## [WHAT TO DO]
1 – Quote the Asian salad post word for word, starting with "Sharp Things and" and going on through "Jul gets here.".
2 – In the Asian salad post, why did the writer return the big Italian mandolin?
3 – Carry on the Asian salad post from its last sentence.

[SUPPLIED TEXT start]

Sharp Things and an Asian Salad

Good morning, happy October – or something.  The sky outside, to quote my friend N, looks like someone forgot to upload the sky texture file – featureless and gray.  The sun no longer really goes very high up in the sky here, so unless it’s bright and sunny, the days are beginning to get pretty dim.  We are in the opening act of The Long Dark here, taking our Vitamin D fish oil capsules, lighting candles and drinking glögg (Nordic fortified mulled wine).  Cookies and chocolate and cakes come to mind under these conditions, but if I give in to that mode of thinking, I’ll not fit any of my nice clothes before Jul gets here.

Instead, I had gotten it into my head that I don’t eat enough vegetables, and the reason I don’t eat enough vegetables is that a lot of the really good healthy local vegetables we have here in winter season – beets, carrots, red cabbage, green cabbage, etc. – require a lot of slicing and chopping to make into easy-to-eat form.  I do own good knives, but julienne cutting and all of that takes forever, and I don’t have that sort of patience, and never did.  Enter my idea to buy a mandolin to make short work of these.  Now, I bought a big Italian one first, and it proved to be overpriced, huge and dull to boot, so I took it back the next day, and instead invested in a simple slicer by Fiskars (not a sponsored link), and a julienne cutter that looks like a vegetable peeler with cross-blades by I-forgot-what-brand-name.

And what better way to try those out than an Asian-style salad with my favorite dressing?  Eat the rainbow!


Well, maybe not the entire rainbow, but certainly a large part of the spectrum.  The beets are in the bottom, but there’s quite a bit of red in there hiding under the green.  Now, I am not going to give you a recipe for the salad, because that’s pointless.  Some sliced vegetables you like and have on hand (carrots, cabbage, radishes, beets, cucumber, onions, cilantro, etc.), or whatever else you like will be fine.  What really makes this salad awesome, however, is the dressing – and that comes together in 5 minutes and is really really delicious!

[SUPPLIED TEXT end]
[GIVEN ENTRIES start]

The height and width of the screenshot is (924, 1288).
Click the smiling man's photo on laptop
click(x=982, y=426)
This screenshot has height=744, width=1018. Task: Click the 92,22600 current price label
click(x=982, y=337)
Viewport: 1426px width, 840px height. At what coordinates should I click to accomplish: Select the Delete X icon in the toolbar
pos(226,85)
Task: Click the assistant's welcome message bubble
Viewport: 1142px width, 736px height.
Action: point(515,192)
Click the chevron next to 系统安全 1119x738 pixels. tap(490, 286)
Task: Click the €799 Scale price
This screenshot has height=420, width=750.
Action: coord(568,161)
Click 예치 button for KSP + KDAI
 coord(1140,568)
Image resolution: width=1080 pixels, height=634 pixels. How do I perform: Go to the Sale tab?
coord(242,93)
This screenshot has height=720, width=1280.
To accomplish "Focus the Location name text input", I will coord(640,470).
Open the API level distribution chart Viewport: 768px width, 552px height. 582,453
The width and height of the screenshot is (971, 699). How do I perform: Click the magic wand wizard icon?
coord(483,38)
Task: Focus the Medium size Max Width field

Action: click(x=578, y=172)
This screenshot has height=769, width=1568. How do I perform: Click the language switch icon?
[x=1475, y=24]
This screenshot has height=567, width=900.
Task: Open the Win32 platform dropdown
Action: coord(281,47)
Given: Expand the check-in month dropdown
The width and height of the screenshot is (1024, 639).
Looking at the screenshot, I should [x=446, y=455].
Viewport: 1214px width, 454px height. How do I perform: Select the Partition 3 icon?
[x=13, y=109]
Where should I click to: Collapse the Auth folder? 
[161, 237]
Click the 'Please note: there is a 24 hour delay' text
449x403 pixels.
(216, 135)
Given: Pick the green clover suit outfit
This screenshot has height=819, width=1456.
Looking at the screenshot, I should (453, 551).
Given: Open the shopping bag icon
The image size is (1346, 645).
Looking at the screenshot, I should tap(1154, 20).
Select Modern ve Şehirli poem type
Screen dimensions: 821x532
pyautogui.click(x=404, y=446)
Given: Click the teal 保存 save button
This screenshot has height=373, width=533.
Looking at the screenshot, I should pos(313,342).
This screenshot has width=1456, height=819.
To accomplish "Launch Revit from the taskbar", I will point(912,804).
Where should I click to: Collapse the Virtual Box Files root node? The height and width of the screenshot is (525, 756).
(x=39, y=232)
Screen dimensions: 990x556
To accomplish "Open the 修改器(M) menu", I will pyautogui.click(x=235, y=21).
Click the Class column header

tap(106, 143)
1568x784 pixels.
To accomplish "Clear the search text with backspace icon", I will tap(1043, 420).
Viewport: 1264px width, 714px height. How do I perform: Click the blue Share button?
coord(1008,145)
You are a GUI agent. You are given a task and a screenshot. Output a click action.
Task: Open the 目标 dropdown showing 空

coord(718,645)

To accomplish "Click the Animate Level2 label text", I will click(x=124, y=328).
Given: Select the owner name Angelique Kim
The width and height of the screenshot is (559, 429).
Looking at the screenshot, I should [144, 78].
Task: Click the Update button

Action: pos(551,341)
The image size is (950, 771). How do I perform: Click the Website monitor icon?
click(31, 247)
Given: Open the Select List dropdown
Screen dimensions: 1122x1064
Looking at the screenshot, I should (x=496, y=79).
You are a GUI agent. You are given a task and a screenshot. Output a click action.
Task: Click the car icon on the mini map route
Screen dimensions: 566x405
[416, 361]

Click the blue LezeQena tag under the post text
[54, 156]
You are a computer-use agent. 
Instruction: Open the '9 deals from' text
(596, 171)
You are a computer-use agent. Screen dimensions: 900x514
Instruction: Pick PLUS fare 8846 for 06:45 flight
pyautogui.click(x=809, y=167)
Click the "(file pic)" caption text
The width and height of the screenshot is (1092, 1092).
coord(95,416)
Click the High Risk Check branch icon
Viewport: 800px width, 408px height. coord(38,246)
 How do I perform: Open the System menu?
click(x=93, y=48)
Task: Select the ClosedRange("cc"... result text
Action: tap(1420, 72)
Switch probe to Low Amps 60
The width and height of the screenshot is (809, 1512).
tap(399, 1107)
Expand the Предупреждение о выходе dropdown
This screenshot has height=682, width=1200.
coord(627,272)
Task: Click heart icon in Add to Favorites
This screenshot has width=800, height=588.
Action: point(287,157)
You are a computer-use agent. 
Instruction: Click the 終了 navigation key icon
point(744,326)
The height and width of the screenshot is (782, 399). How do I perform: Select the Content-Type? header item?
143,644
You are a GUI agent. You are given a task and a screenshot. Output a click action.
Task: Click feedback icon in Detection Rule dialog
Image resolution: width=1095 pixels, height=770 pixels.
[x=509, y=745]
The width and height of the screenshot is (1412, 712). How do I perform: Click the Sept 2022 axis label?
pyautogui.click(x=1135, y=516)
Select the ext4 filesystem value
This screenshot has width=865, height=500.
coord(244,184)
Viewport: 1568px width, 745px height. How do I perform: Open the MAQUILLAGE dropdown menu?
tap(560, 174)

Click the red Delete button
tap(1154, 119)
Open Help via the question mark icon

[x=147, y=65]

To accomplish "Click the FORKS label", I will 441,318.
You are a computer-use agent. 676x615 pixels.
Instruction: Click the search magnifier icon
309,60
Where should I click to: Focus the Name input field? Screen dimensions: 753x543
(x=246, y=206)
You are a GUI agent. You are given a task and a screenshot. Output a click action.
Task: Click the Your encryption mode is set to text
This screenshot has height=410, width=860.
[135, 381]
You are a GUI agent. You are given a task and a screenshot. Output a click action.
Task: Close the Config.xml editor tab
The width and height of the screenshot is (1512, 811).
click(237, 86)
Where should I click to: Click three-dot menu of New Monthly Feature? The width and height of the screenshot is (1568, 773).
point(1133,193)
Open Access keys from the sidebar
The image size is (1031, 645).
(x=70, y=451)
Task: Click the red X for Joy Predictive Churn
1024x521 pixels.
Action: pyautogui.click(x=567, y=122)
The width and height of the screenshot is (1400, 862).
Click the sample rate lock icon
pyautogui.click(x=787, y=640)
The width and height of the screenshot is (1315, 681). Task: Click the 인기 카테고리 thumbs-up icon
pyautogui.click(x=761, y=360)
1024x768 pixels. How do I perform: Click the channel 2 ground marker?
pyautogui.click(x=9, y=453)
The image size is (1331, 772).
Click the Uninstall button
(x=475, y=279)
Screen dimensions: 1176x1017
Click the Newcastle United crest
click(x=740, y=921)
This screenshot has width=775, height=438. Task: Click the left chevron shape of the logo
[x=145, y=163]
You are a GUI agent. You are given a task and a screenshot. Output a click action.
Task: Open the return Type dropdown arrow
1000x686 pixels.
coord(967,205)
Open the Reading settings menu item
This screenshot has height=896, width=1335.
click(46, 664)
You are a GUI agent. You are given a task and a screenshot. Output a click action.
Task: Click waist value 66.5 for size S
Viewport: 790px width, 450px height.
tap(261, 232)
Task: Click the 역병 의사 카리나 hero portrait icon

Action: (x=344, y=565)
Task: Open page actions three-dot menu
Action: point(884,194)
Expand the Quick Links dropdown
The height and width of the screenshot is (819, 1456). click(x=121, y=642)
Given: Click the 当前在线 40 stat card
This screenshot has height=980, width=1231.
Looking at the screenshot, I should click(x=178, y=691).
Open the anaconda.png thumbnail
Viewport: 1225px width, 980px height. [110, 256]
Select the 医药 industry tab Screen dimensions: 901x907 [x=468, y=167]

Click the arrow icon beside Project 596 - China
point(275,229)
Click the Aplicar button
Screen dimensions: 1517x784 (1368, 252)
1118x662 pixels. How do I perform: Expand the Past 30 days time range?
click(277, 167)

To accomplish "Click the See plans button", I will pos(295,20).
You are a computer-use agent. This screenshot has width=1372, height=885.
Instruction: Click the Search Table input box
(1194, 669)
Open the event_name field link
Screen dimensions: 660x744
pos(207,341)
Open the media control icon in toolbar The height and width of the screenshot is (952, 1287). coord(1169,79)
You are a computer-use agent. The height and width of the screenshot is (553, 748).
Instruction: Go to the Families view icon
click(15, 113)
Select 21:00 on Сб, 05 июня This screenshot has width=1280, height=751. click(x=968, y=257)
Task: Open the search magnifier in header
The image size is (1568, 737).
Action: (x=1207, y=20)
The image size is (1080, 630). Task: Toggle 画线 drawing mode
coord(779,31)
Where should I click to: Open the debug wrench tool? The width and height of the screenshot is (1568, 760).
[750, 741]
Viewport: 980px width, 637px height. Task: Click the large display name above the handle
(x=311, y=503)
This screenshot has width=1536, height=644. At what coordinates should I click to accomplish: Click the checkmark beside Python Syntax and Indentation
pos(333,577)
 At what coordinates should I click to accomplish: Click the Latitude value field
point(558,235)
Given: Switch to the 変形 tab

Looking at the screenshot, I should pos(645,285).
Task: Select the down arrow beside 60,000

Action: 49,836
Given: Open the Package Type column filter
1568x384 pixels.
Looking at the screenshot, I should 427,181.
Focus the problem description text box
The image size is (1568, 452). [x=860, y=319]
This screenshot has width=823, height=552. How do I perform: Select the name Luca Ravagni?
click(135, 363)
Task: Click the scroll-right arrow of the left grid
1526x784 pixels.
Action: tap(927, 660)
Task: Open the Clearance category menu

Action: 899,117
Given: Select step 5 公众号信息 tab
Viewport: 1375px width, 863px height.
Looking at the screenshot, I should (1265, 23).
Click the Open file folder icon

[GIVEN ENTRIES end]

## [OUTPUTS IN ORDER]
1 –
Sharp Things and an Asian Salad

Good morning, happy October – or something.  The sky outside, to quote my friend N, looks like someone forgot to upload the sky texture file – featureless and gray.  The sun no longer really goes very high up in the sky here, so unless it’s bright and sunny, the days are beginning to get pretty dim.  We are in the opening act of The Long Dark here, taking our Vitamin D fish oil capsules, lighting candles and drinking glögg (Nordic fortified mulled wine).  Cookies and chocolate and cakes come to mind under these conditions, but if I give in to that mode of thinking, I’ll not fit any of my nice clothes before Jul gets here.

2 – It proved to be overpriced, huge and dull.

3 –
So, without further ado – to the dressing!  Now, I am no stranger to chili heat, but if you prefer to be cautious with it, reduce the amount or swap out the birdeye chili for something milder.

Here are the ingredients:

  • 4 tbsp soy sauce (I prefer Kikkoman, and no they aren’t paying me for saying that)
  • Juice of 1/2 lime
  • A splash of fish sauce (literally a splash, and to your taste)
  • A splash of rice vinegar (optional)
  • 1 flat teaspoon white sugar
  • 1 birdeye chili – I don’t seed it, and just slice finely across.  Adjust or replace this to fit your capsaicin tolerance
  • 1 solo head or 3 cloves of garlic, pressed
  • 1 2-3cm knob of ginger, julienned (optional, depending on whether you like ginger, and want the added heat)
  • 1 tbsp rapeseed (canola) oil or other neutral oil
  • 1-2 tsp toasted sesame oil

Combine all the ingredients except the oils in a small bowl and stir to dissolve the sugar.  Taste and adjust seasoning if needed.  Add the oils, and whisk a little with a fork or whatever.  Let stand, and slice your salad vegetables up in meantime.

If you are carnivorously inclined (and I often am), salt, pepper, or season a nice thick entrecote (boneless trimmed ribeye) steak, and sear it 2-3 minutes on the side, or until medium rare, on an oiled cast iron pan preheated to medium-high heat.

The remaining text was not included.